(GOAL OF THE EXERCISE)
Count the lines in the records below that contain the word "Open", and reply with the number alone.

(EXTRACTED DATA)
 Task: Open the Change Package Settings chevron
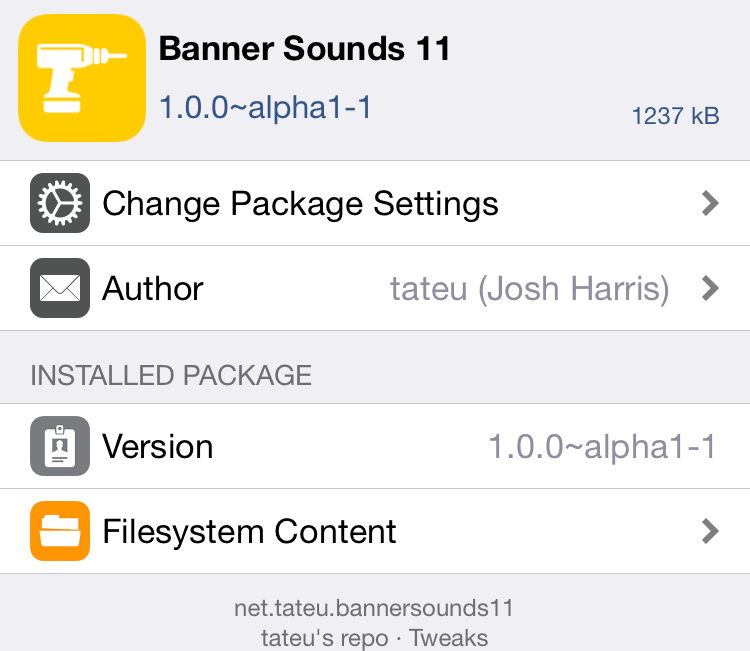710,204

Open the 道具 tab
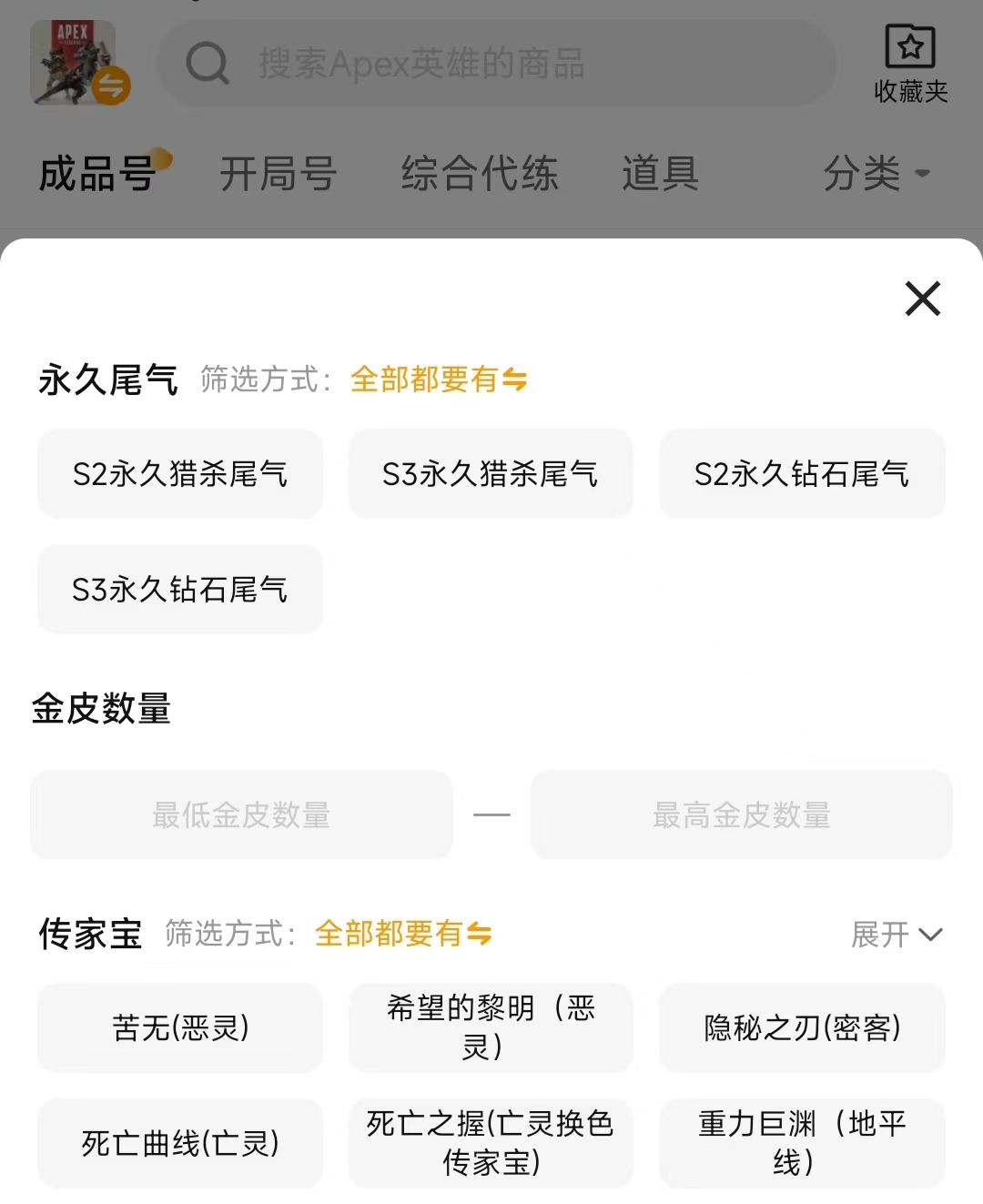coord(660,173)
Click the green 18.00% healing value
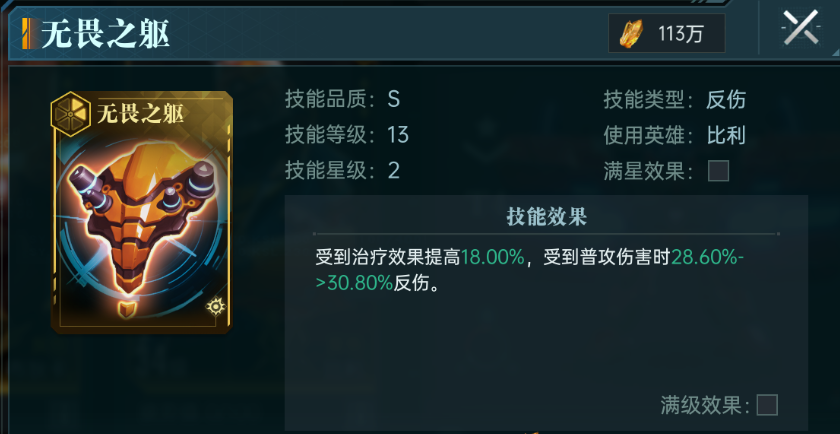 [x=492, y=258]
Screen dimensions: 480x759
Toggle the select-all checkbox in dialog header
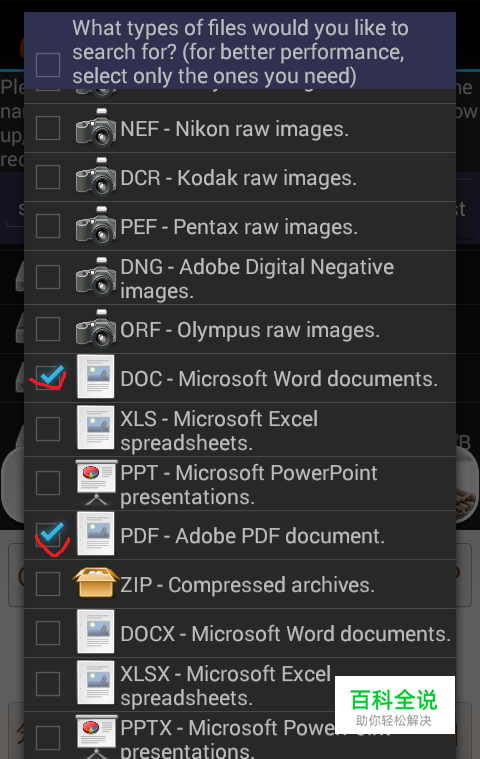click(x=48, y=65)
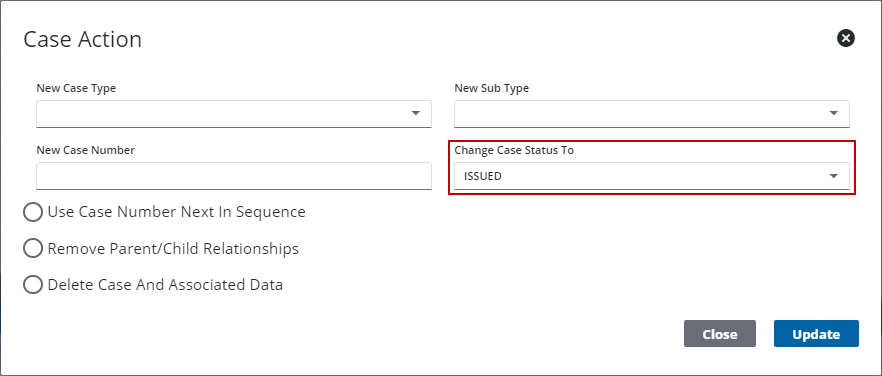
Task: Focus the New Case Number text field
Action: 234,176
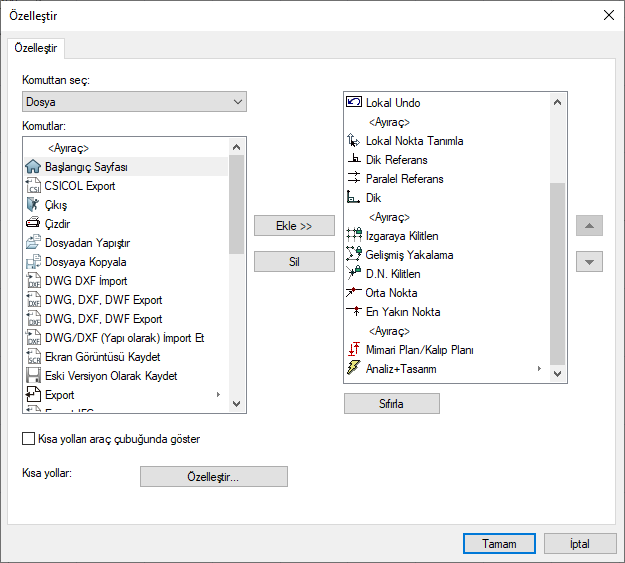The width and height of the screenshot is (625, 563).
Task: Expand the Analiz+Tasarım submenu arrow
Action: pos(539,369)
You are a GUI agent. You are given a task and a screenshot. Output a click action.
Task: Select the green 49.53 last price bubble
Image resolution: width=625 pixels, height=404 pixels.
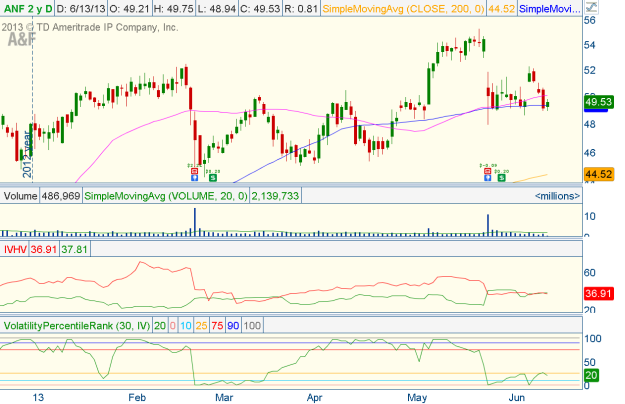[x=598, y=101]
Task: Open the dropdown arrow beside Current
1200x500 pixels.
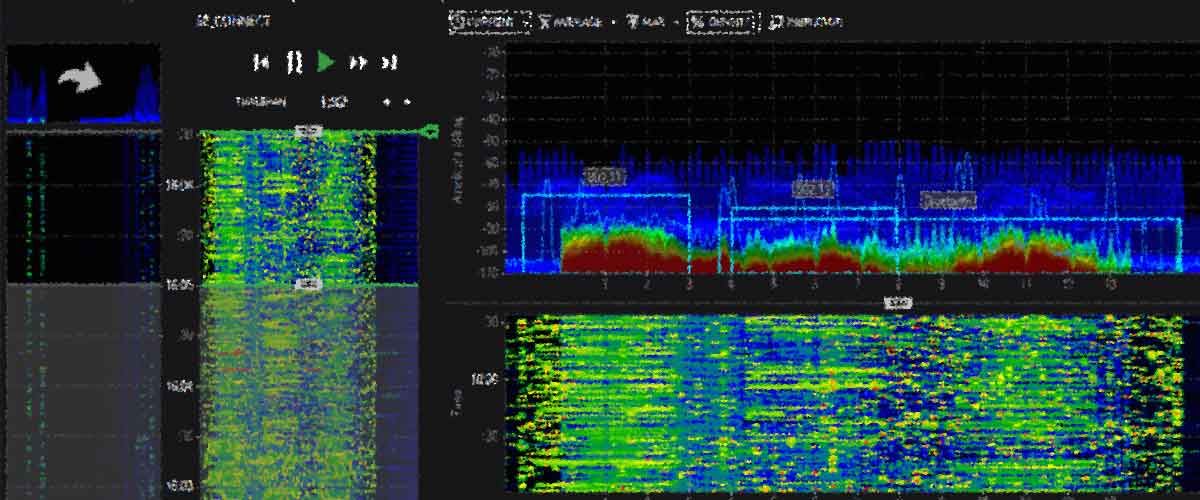Action: click(525, 20)
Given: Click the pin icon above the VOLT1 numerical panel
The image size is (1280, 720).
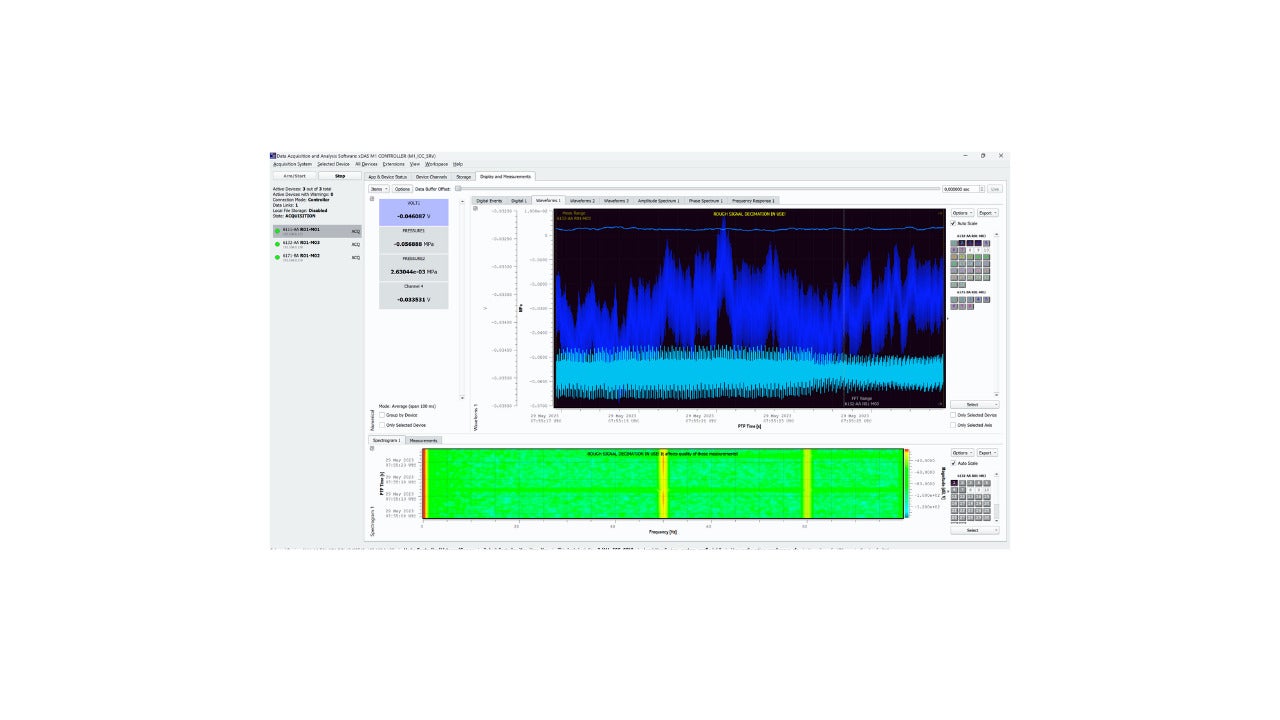Looking at the screenshot, I should [x=370, y=198].
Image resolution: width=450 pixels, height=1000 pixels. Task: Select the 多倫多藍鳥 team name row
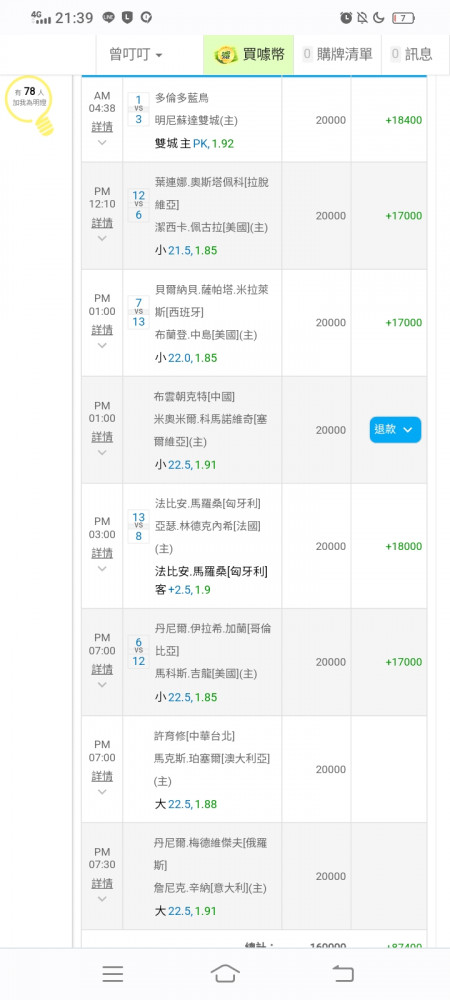click(182, 98)
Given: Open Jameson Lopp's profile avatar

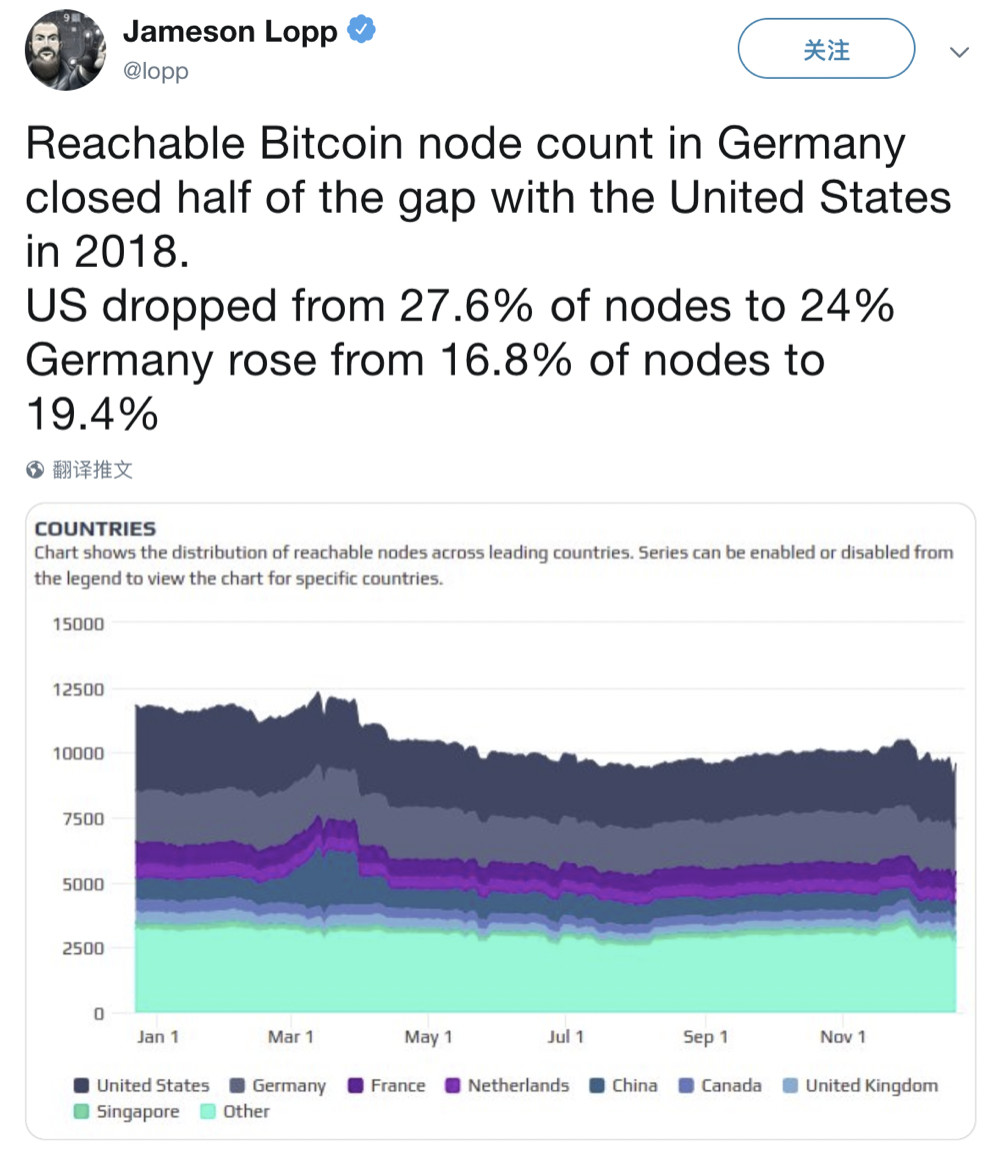Looking at the screenshot, I should point(65,50).
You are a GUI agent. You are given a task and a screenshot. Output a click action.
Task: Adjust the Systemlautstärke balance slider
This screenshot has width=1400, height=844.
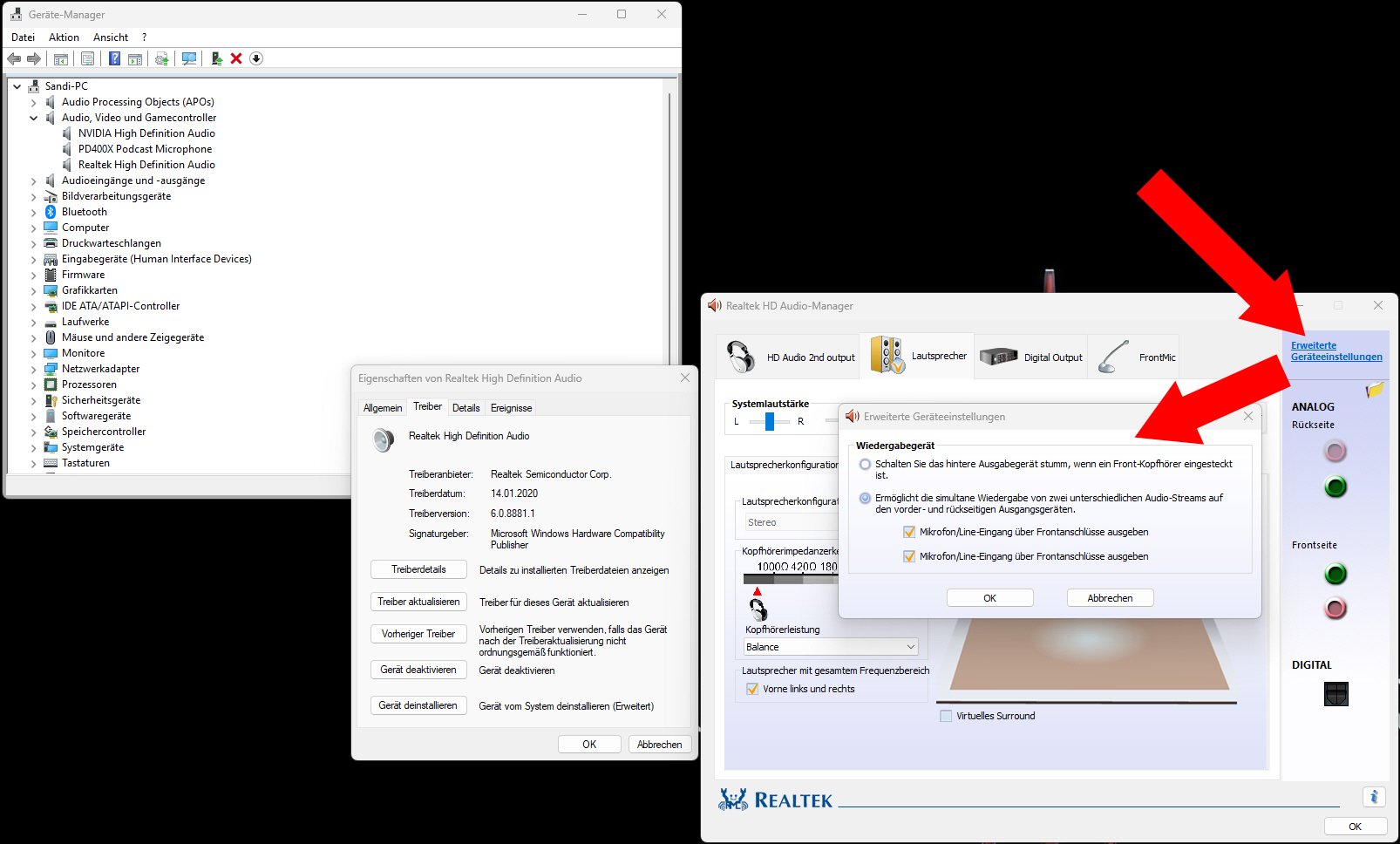[x=768, y=420]
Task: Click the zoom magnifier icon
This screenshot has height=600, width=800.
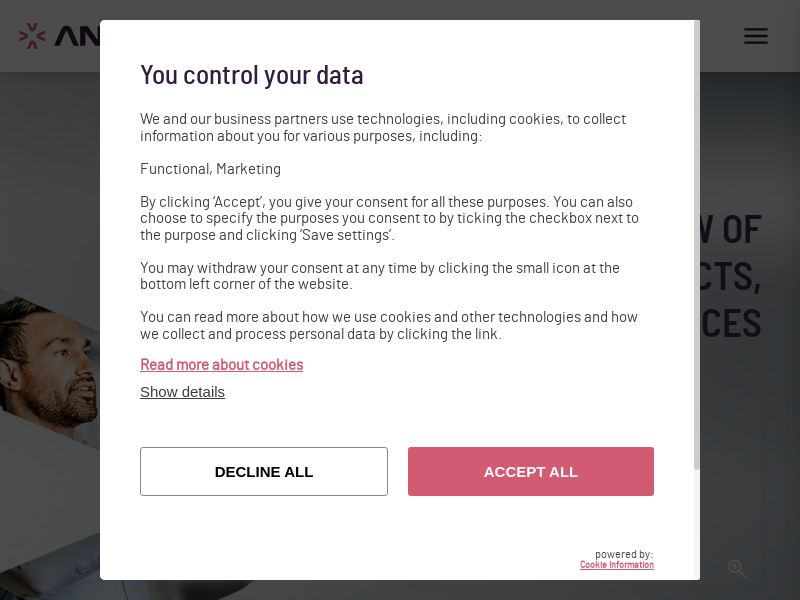Action: [x=737, y=568]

(WORKED SOLUTION)
4